Successful sulfonylurea treatment of an insulin-naïve neonate with diabetes mellitus due to a KCNJ11 mutation

Abstract

Activating mutations in the K(ATP)-channel cause neonatal diabetes mellitus (NDM), and patients have been safely transitioned from insulin to sulfonylureas. We report a male infant with permanent NDM (PNDM), born to a PNDM mother. Blood glucose began to rise on day of life (DOL) 2, and sulfonylurea (glyburide) therapy was initiated on DOL 5. Glucose was subsequently well controlled and normal at 3 months. A K(ATP) mutation (R201H; KCNJ11) was detected in the infant, the mother, and 6-yr-old sister with PNDM; both were also subsequently transitioned off insulin onto glyburide. To our knowledge, this is the youngest NDM patient to receive oral glyburide and, importantly, the only one deliberately initiated on sulfonylureas. Strikingly, the current dose (0.017 mg/kg/d) is below the reported therapeutic range and approximately 75-fold lower than doses required by the affected sister and mother. Pancreatic insulin disappears in an animal model of K(ATP)-induced NDM, unless glycemia is well controlled, thus, a dramatically lower glyburide requirement in the infant may reflect preserved insulin content because of early sulfonylurea intervention. Safe and effective initiation of glyburide in an insulin-naïve neonatal patient with K(ATP)-dependent PNDM argues for early detection and sulfonylurea intervention.

Fig. 1

(A) Pedigree of family with Kir6.2 (KCNJ11) mutation.
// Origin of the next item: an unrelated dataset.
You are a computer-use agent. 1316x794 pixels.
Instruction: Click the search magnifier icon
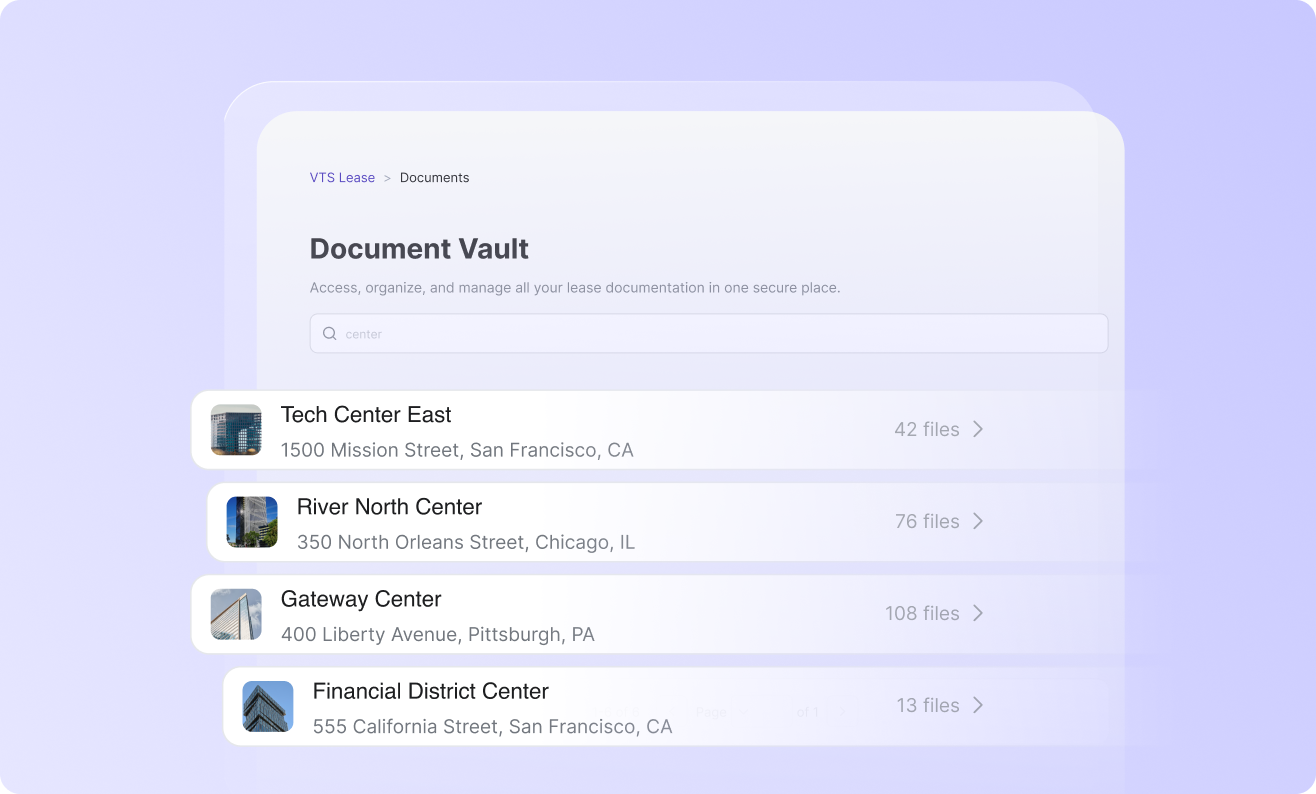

Arrow indicates the R201H proband; half-filled and empty symbols indicate clinically and genetically affected and unaffected individuals, respectively. The current ages of the family members and the glyburide dosing regimen (given in parentheses) are indicated. NT, not tested. (B) Glycemic control and sulfonylurea dosing in R201H proband. Blood glucose values (solid circles) and glyburide dose (open circles), vs. day of life. For days 1–8, multiple glucose readings (mean ± SEM) were measured in the hospital. Subsequent days are self-reported, random glucose measures (three times daily; mean ± SEM) from the patient’s mother. (C) Sulfonylurea dosing of the R201H proband (open circle) and the affected mother and sister (closed circles) relative to 44 NDM patients who successfully switched from insulin to sulfonylurea therapy (Box and Whisker plot adapted from Pearson et al. (5); bars represent the dosing range, box represents the lower and upper quartiles, and solid line represents median). For comparison, the maximal recommended glyburide dose to treat type 2 diabetes is shown (based on a 75 kg individual).